Segment Start: Material for the task

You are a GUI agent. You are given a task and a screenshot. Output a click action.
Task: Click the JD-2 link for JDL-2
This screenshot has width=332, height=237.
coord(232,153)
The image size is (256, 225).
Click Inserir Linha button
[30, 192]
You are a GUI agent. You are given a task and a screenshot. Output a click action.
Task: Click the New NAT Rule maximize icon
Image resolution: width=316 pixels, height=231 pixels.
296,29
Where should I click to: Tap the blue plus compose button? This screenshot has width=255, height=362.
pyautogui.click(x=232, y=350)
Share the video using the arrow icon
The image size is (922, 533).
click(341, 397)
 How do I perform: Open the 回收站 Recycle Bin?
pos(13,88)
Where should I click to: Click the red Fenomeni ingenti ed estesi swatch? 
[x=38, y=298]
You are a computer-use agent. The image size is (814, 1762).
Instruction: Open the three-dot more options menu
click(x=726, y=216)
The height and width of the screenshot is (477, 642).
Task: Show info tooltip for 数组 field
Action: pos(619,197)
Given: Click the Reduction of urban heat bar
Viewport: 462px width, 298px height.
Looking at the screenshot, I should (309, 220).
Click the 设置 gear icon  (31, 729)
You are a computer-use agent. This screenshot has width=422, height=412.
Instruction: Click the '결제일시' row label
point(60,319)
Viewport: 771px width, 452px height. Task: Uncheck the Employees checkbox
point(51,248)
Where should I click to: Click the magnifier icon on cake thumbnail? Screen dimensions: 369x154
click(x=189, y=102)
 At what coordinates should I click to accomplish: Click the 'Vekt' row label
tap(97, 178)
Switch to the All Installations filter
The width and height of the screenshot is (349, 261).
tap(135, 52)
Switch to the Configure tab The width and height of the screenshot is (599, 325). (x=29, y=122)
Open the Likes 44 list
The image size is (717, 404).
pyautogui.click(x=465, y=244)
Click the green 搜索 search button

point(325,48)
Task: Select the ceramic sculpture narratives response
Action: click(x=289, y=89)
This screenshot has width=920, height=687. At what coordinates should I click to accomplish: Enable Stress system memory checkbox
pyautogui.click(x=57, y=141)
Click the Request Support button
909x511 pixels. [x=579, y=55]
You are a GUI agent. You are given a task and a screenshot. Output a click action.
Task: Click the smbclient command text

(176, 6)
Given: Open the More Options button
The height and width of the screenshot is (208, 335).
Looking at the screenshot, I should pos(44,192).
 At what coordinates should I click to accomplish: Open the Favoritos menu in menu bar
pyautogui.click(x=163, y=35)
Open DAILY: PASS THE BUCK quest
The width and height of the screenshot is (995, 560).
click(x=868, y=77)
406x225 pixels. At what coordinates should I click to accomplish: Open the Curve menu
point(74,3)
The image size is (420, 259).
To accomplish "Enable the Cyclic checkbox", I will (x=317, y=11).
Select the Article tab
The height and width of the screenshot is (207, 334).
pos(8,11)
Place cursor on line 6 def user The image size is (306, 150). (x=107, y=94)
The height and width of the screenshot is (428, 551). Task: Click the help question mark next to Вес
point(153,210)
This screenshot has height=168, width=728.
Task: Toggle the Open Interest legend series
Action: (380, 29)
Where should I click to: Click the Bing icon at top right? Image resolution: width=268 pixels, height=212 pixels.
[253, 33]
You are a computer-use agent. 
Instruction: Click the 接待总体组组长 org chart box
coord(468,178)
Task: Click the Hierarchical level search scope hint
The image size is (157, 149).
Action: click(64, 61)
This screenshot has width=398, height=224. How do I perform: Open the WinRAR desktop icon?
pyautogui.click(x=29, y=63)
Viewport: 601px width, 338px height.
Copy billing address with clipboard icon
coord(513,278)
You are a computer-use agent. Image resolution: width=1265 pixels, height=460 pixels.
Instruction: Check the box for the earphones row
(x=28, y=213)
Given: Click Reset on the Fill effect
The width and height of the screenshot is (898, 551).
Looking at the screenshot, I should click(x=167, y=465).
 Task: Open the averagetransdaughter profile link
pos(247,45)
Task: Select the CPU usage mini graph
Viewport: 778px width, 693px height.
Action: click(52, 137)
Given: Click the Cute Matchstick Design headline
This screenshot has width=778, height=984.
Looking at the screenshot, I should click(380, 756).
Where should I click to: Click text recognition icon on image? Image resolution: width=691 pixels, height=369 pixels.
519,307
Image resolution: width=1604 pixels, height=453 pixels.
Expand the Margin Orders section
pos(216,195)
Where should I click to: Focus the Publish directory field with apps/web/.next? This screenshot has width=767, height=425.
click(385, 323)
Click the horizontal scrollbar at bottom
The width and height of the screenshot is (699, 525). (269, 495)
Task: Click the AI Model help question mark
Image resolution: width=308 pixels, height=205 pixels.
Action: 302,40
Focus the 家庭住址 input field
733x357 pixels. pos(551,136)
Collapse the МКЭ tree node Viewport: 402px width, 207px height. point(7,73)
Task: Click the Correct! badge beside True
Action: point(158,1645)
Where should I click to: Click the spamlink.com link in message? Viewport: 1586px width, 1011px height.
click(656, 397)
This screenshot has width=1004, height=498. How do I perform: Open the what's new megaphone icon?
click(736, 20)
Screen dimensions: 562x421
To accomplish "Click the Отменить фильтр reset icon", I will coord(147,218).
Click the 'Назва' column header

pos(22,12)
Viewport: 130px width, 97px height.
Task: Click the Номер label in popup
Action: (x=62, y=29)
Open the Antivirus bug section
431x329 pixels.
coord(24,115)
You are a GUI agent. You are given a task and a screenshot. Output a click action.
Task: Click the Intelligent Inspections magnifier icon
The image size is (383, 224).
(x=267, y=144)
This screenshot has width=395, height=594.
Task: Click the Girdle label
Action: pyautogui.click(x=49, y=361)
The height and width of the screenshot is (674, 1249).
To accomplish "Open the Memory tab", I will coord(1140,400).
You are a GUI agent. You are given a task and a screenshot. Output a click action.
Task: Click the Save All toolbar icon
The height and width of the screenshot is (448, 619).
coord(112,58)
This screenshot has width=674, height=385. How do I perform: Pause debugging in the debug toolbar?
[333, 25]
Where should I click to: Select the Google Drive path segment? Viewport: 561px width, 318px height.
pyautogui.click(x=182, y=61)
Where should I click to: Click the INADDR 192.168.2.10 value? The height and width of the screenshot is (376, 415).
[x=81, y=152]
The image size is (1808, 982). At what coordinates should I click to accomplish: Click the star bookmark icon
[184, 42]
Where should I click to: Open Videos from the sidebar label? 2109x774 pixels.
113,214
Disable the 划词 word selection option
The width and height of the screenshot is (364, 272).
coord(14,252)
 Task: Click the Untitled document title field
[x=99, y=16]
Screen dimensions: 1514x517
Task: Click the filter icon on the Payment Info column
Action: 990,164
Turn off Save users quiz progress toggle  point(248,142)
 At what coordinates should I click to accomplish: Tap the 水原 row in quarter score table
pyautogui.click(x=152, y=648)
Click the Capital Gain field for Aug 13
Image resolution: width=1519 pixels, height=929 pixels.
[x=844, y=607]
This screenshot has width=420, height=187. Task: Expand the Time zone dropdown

Segment End: Material for the task

→ **Exercise objective**
Set down exactly the lines of the data above, beginning with the line that has "in menu bar" and ending with the line that has "Place cursor on", and no others.

→ **Written answer**
 At what coordinates should I click to accomplish: Open the Favoritos menu in menu bar
pyautogui.click(x=163, y=35)
Open DAILY: PASS THE BUCK quest
The width and height of the screenshot is (995, 560).
click(x=868, y=77)
406x225 pixels. At what coordinates should I click to accomplish: Open the Curve menu
point(74,3)
The image size is (420, 259).
To accomplish "Enable the Cyclic checkbox", I will (x=317, y=11).
Select the Article tab
The height and width of the screenshot is (207, 334).
pos(8,11)
Place cursor on line 6 def user The image size is (306, 150). (x=107, y=94)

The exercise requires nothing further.